(WHAT YOU SHOULD DO)
Please restate word for word each line from the one containing "Click the EXIT button" to the last line of the records below, and drop the pictures.

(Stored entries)
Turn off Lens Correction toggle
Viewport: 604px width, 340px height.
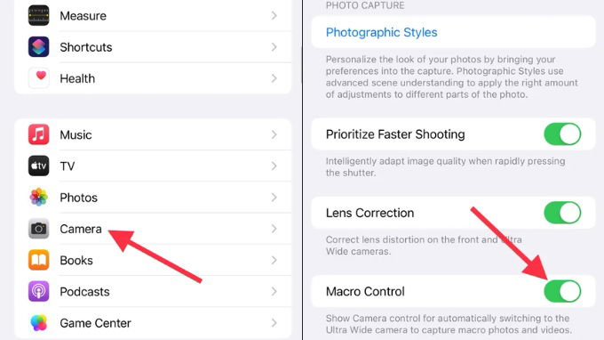coord(562,213)
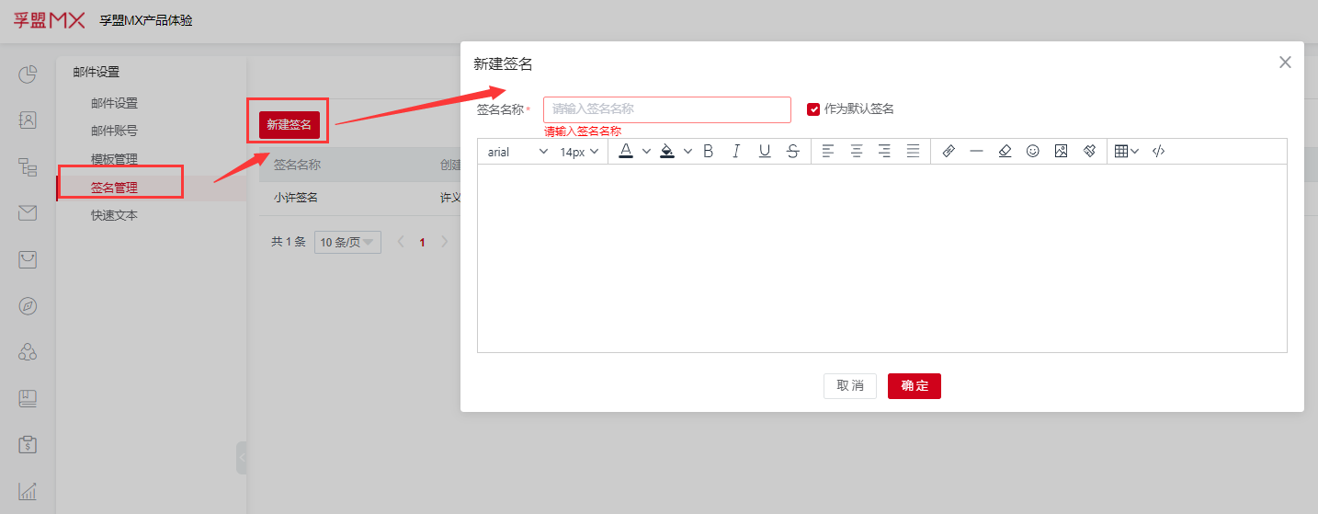Insert an image into the signature
1318x514 pixels.
coord(1061,152)
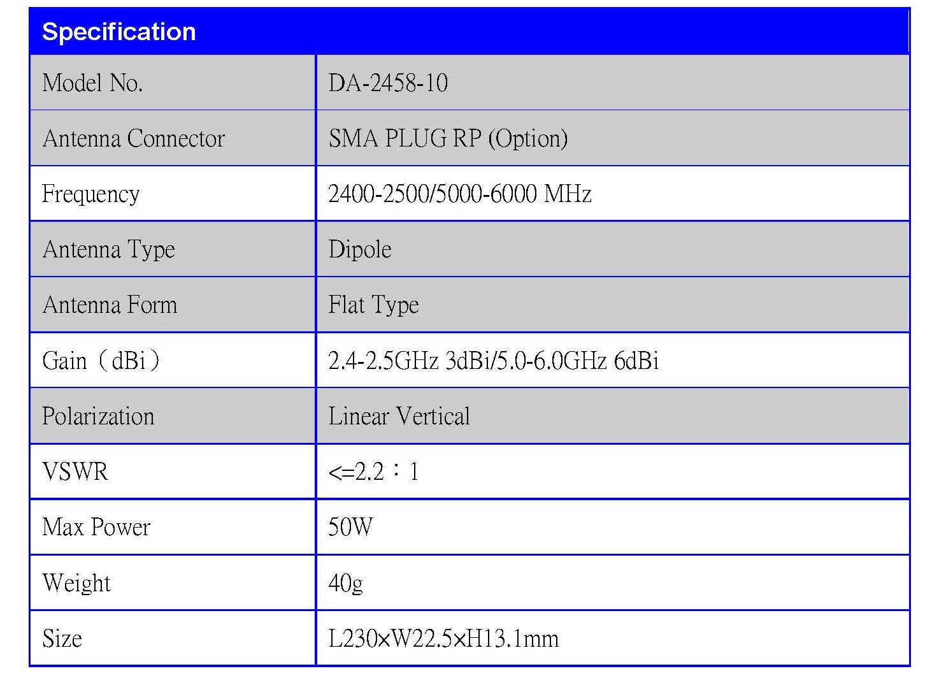This screenshot has height=685, width=939.
Task: Click the 3dBi/6dBi gain value text
Action: (493, 361)
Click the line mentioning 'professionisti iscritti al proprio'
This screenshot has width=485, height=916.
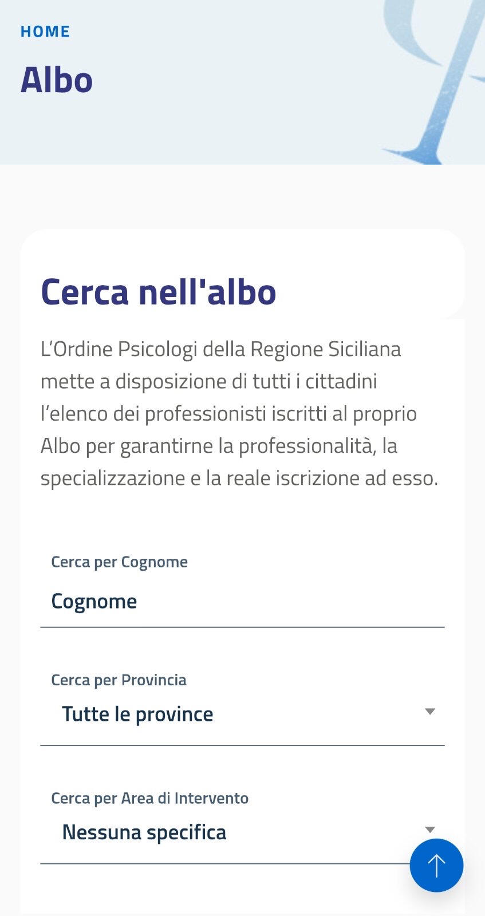point(228,413)
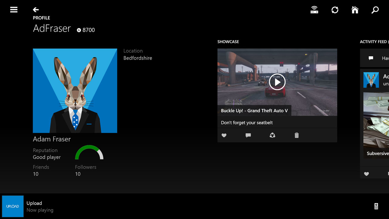The image size is (389, 219).
Task: Expand the Activity Feed panel
Action: [x=373, y=42]
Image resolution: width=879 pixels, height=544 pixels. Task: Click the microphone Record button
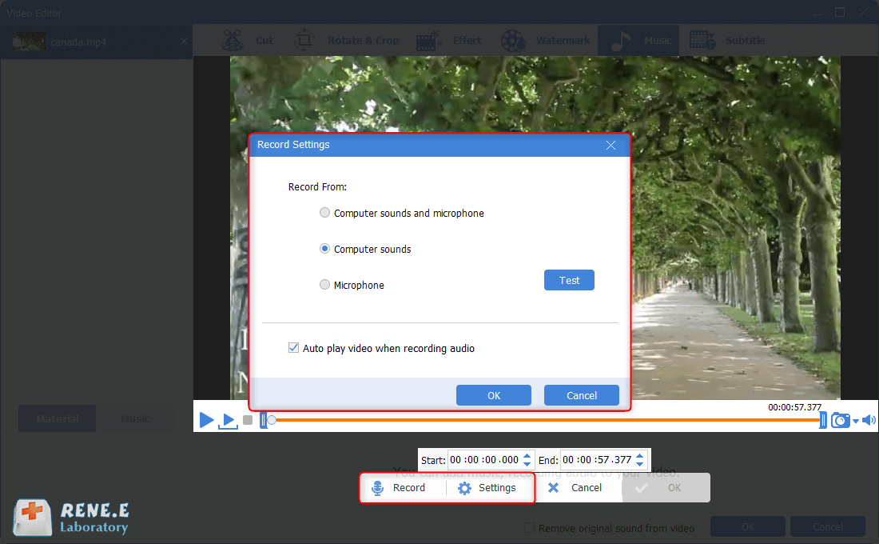399,488
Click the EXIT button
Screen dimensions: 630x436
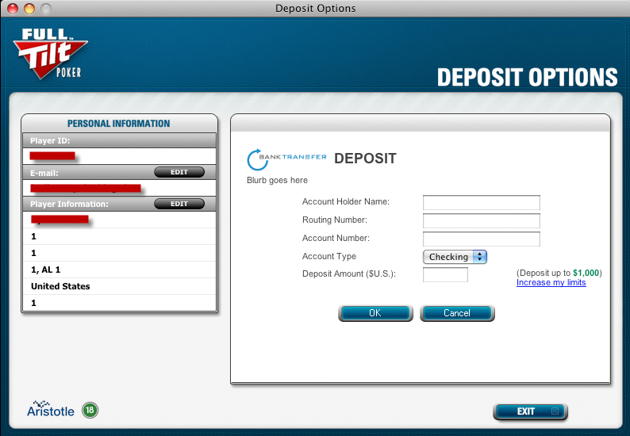[x=529, y=411]
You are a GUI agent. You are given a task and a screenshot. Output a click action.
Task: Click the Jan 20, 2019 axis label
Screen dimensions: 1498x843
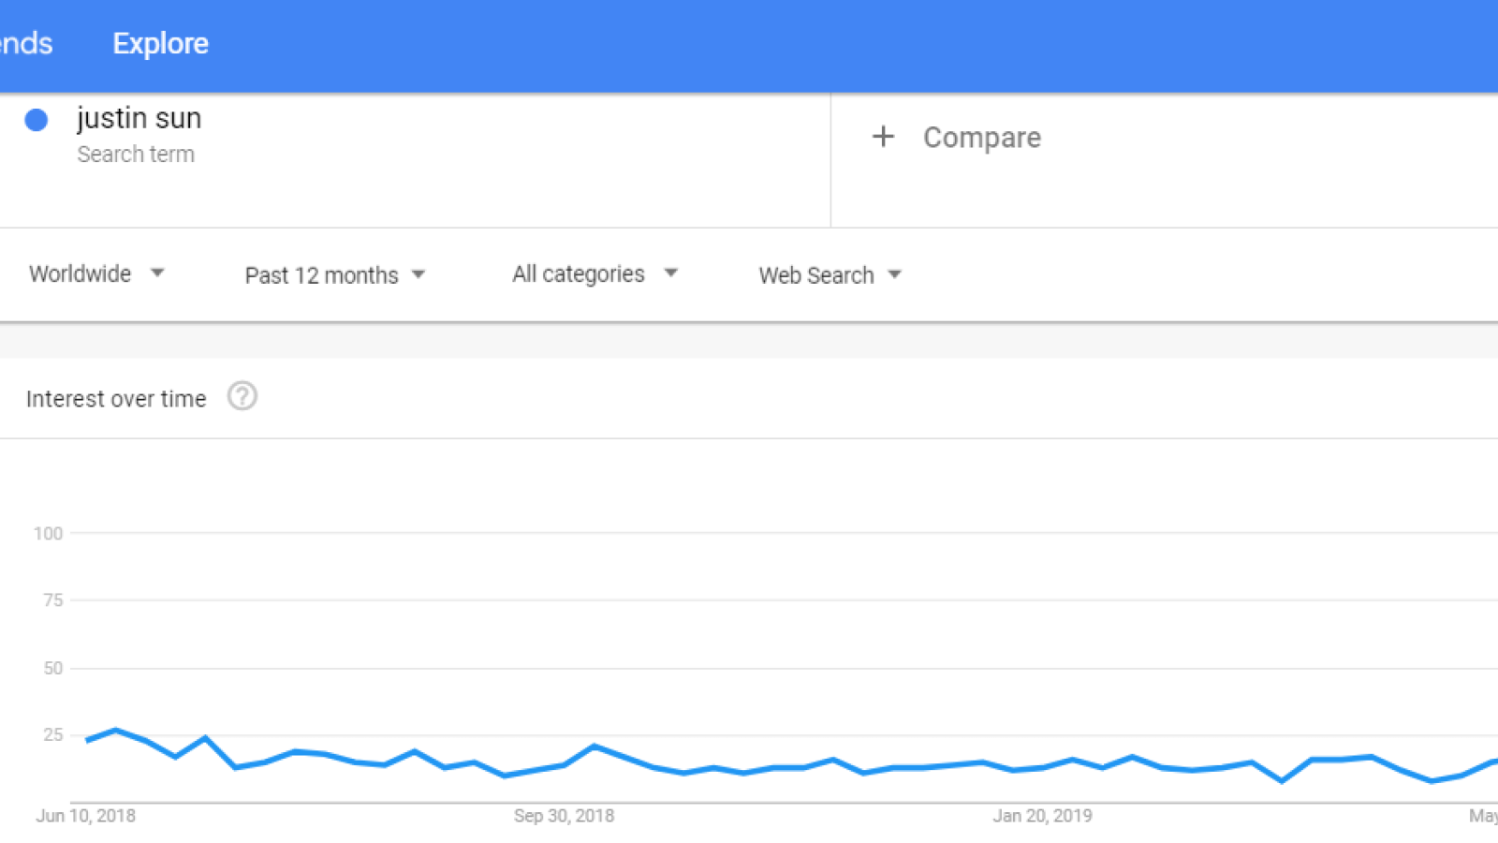tap(1043, 816)
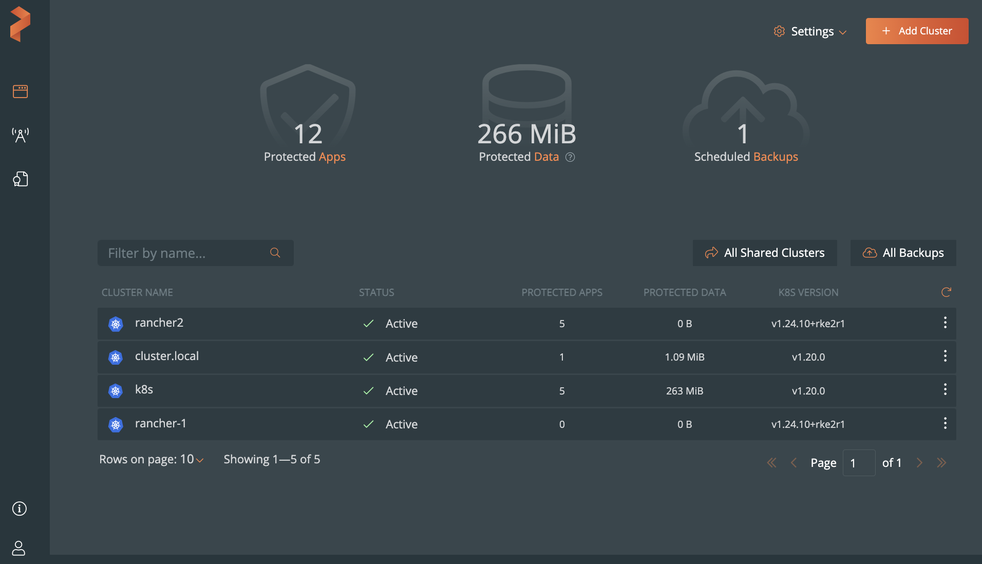The image size is (982, 564).
Task: Focus the Filter by name field
Action: (x=185, y=253)
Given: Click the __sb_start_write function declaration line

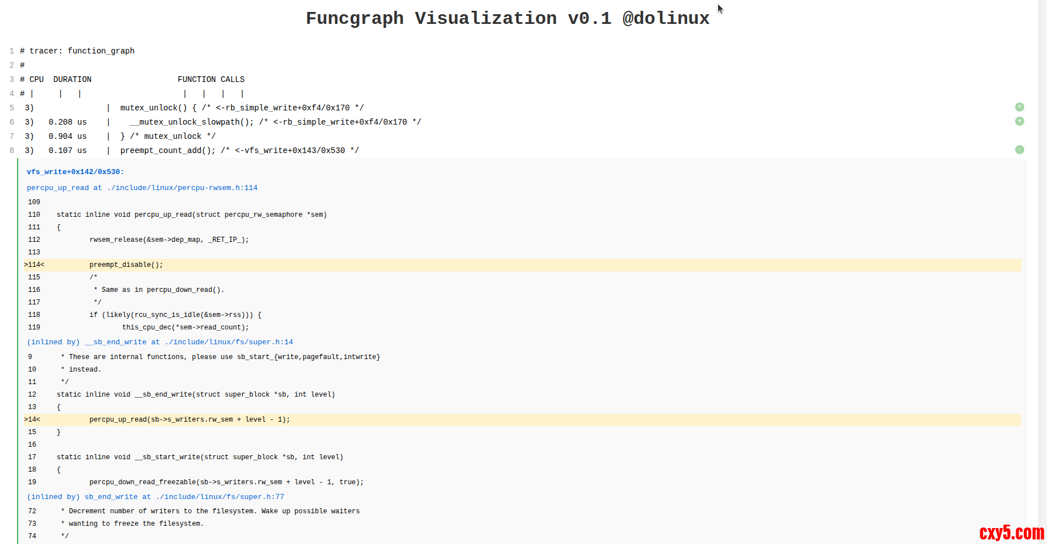Looking at the screenshot, I should pos(200,457).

(PROBLEM SOLUTION)
Click the EXIT button
Screen dimensions: 630x436
[x=529, y=411]
You are a GUI agent. You are given a task and a screenshot. Output a click action.
Task: Click the Jan 20, 2019 axis label
Screen dimensions: 1498x843
tap(1043, 816)
The image size is (982, 564).
Task: Focus the Filter by name field
Action: (x=185, y=253)
Given: Click the __sb_start_write function declaration line

Looking at the screenshot, I should pos(200,457).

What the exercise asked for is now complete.